L'érotisme et la morale ambiguë de "Monika" font scandale en Suède. Quelques années plus tard, une poignée d'intellos français crient au chef d'œuvre, se moquent du puritanisme nordique. Je pense que le public voyait juste quant au voyeurisme, inhérent au cinéma, qui saute aux yeux dans le film (1953). Bergman salive en filmant la plastique généreuse de son actrice. Il joint l'utile à l'agréable en oubliant dans les bras d'Harriet Andersson ses ennuis conjugaux (et ses pensions alimentaires...)


L'intrigue est d'une simplicité biblique. Harry jeune livreur de Stockholm rencontre Monika, une beauté prolétaire de dix-sept ans, coincée entre une famille de guignols (frères bruyants, père alcoolique) et un boulot où des mains baladeuses la harcèlent. Quel contraste avec Harry, gentil et bien élevé, qui lui rappelle un jeune premier de cinéma ! Monika largue son mec, met le grappin sur ce puceau de dix-neuf ans, à qui la Belle semble un cadeau du Ciel. Ils envoient tout promener le temps d'un été paradisiaque, vivent leur amour en liberté sur l'eau et sur une île. Le retour du couple à Stockholm sera rude avec une avalanche de responsabilités nouvelles.


Bergman nous plonge dans ses contradictions insolubles, dont il tire un chef-d'œuvre.
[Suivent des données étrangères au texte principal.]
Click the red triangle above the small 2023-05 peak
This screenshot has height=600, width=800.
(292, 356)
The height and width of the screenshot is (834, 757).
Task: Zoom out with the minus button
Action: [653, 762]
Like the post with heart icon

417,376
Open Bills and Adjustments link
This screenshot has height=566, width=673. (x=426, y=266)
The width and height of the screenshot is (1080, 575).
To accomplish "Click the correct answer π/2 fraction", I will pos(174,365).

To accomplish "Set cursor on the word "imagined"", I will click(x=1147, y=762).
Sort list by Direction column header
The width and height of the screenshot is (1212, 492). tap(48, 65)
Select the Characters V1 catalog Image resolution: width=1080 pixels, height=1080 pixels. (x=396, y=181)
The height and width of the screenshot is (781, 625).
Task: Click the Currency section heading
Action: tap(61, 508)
Comment concilier liberté sexuelle et respect humain ? Le mariage est-il une source d'épanouissement ou une forme d'esclavage consenti ? Vivre en couple, est ce payer les moments de bonheur initiaux par des années de malentendus et de disputes ? Une cigale ayant chanté tout l'été peut-elle se transformer en fourmi ?


Ses thèmes favoris (le miroir, le double, la malédiction du couple) enrichissent l'action, lui donnent d'infinies perspectives. Après la découverte de son infidélité, Monika cherche dans le miroir l'image de sa laideur morale. Son amant Lelle est un double maléfique, auquel l'amour et la haine la lient irrémédiablement (Monika allait l'achever à coups de rame comme on écrase un Serpent quand Harry l'en empêche et sauve son pire ennemi).


Bergman reconnaît sa dette avec loyauté : "L'actrice Harriet Andersson est un des rares génies cinématographiques (...) Harry n'est pas à la maison et Monika sort avec Lelle. Au café, Lelle met en marche le juke-box. Dans le vacarme du swing, la caméra se tourne vers Harriet. Et Harriet déplace son regard d'abord posé sur son partenaire pour le planter droit dans l'objectif de la caméra. Ici et pour la première fois dans l'histoire du cinéma s'établit soudain un contact direct et impudique avec le spectateur." Ce regard caméra est un plan inoubliable.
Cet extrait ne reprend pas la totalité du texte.